Central to raising the profile of the cold storage and distribution sector is the need to address criticisms around the supposed lack of innovation those who operate within it bring to the table.

A recent survey by supply chain consultancy Scala found that 76% of respondents – made up of directors and managers from retailers, manufacturers, technology providers and logistics providers themselves – felt it was a problem.

However, Brennan is adamant this couldn’t be further from the truth. “What I’m struck by is the amount of innovation, investment and general optimism there is in regard to developing the sector,” he says.

“While I think every part of the market is performing well and doing things in very different ways, the main thing that has stuck with me is the amount of forward-thinking I’ve seen from our members.”

Perceived problemsIn talking with FSDF members, Brennan has also come to learn the real challenges facing the industry and what is keeping the logistics providers and warehouse operators up at night. Surprisingly, Brexit wasn’t high on the list of concerns and was often seen in a less negative light than the rest of the food and drink industry.

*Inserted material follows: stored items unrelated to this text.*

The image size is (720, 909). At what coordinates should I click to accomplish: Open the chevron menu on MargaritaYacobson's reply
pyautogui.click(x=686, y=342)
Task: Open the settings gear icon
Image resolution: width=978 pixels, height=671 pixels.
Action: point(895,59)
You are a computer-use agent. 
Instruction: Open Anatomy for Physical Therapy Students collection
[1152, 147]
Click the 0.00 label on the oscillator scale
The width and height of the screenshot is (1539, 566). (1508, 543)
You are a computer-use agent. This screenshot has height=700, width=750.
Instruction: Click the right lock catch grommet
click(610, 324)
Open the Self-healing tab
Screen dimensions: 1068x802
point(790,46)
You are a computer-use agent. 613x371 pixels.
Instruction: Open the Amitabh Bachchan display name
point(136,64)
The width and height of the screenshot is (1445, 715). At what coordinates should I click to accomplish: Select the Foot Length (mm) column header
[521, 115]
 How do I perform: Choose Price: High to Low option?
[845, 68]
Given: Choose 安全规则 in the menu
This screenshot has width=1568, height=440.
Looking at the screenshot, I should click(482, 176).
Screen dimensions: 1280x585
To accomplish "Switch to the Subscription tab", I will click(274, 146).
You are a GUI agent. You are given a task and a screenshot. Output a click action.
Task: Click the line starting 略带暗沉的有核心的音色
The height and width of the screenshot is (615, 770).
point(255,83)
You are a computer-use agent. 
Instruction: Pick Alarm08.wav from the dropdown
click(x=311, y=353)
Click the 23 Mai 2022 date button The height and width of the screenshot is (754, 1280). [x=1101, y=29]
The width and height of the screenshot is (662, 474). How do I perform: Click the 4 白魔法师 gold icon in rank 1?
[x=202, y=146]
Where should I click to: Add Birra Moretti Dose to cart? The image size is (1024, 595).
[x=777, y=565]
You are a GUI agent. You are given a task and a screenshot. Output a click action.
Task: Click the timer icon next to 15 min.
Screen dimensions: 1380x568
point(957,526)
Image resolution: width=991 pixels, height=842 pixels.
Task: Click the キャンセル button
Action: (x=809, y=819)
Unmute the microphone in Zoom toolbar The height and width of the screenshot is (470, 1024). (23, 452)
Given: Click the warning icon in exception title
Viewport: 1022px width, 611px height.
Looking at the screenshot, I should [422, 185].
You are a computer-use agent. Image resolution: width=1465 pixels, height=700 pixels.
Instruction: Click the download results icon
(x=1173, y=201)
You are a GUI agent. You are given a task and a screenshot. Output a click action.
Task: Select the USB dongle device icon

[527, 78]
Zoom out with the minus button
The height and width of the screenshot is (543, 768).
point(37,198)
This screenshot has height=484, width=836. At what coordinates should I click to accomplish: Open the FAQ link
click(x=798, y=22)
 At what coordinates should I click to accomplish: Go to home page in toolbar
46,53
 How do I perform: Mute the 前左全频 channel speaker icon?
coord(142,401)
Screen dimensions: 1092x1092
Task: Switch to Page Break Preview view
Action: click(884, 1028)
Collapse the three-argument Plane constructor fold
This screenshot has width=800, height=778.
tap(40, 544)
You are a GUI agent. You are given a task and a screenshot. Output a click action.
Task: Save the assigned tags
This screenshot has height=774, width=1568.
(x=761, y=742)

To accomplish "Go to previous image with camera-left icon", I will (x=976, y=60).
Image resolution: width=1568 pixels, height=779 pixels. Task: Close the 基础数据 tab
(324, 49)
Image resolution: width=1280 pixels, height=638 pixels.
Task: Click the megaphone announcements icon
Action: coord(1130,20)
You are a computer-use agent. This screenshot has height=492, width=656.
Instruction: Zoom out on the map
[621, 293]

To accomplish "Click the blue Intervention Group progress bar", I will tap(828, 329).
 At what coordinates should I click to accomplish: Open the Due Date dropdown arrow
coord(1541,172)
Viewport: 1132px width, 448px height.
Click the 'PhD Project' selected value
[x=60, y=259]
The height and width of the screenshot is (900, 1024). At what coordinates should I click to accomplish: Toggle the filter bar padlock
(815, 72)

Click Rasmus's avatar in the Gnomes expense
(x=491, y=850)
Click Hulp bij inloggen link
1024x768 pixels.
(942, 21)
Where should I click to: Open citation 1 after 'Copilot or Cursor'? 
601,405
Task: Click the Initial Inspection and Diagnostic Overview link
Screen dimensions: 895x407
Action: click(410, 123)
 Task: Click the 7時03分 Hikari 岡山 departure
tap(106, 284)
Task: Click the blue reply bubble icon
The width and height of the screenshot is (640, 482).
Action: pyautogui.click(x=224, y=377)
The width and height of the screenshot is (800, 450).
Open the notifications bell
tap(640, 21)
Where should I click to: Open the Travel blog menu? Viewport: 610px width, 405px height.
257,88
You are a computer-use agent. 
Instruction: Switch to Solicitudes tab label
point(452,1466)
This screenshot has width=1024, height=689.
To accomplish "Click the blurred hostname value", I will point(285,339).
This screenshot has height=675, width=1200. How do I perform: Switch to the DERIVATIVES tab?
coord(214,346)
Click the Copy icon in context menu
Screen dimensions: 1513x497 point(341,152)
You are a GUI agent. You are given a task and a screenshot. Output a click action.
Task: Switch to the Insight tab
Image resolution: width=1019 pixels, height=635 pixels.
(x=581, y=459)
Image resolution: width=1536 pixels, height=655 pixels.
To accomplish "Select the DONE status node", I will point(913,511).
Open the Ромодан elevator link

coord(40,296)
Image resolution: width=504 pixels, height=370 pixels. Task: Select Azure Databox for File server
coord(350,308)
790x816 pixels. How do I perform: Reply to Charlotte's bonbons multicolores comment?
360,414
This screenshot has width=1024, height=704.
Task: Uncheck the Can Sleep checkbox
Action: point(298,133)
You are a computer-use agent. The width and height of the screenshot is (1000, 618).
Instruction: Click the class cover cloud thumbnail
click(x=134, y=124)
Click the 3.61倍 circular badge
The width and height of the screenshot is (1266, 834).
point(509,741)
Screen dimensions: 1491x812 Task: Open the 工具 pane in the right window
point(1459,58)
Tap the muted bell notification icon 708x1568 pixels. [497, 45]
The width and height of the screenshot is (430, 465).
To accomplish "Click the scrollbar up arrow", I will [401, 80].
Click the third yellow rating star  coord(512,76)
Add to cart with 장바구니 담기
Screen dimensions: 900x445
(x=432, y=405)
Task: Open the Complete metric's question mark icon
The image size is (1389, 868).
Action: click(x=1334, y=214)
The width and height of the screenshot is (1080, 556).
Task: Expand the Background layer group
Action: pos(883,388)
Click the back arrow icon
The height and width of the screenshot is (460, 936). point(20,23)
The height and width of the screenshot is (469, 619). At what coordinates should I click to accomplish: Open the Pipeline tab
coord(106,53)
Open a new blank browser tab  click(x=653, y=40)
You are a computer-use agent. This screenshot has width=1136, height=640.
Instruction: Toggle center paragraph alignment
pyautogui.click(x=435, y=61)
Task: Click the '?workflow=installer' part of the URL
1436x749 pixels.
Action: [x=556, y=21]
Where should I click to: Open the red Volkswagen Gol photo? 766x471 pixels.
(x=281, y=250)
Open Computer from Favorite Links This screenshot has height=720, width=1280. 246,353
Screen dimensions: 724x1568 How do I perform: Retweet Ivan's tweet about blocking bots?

“Our members are in a pretty strong place and will be able to cope and be able to adapt to the changing environment​ [Brexit] will create,”​ says Brennan. “If anything, it’s had a positive impact on people’s awareness and value they put on logistics.”

FSDF’s concerns

So if not Brexit, what is the major concern for FSDF members? According to Brennan, it is issues surrounding vehicle emissions and climate change that top their list of worries.

“A lot of focus over a number of years now has been on the cost of energy and its use in the refrigerated supply chain. The industry has done a huge amount over a number of years to reduce emissions and make more the processes and the equipment they use more efficient. Pressure continues to mount in those areas and the issues around it.

“My job is to make sure that the people setting these policies understand the value and importance of the cold supply chain in the bigger picture, in reducing waste and ensuring we are efficient. In the medium term, this is probably sitting above Brexit in terms of its business implications.”

Also front of many people minds, especially with the threat of Brexit scaring away foreign workers from UK shores, is the use of automation. Many big warehouses, especially the ones owned by major players like Amazon, now use automation on a grand scale. Brennan, however, doesn’t see what the fuss is about.

“Automation has a vital role to play, but it isn’t the silver bullet – not the total solution for everyone. Given the nature of our market and diverse customer base our members are servicing, automation is part of the solution but not the complete answer.”

No matter the challenges faced by cold storage and distribution providers in the future, it’s clear that, in Brennan, the sector has a boss fully prepared to face them head-on.

Shane Brennan

Job title:​ Food Storage & Distribution Federation (FSDF) chief executive
Age:​ 39
Domestics:​ Married with two daughters.
CV:​ Having graduated from the University of Warwick in 2001, Brennan worked as public affairs executive at the Association of Convenience Stores. He returned to the organisation in 2007 after a stint as board director at the Community Alcohol Partnership. In 2014, Brennan became director of external affairs at Country Land & Business Association before joining the FSDF in July.
Away from work:​ Brennan is a devoted supporter of Bristol City. His wife’s Mauritian heritage means he has become a fan of the nation’s cuisine.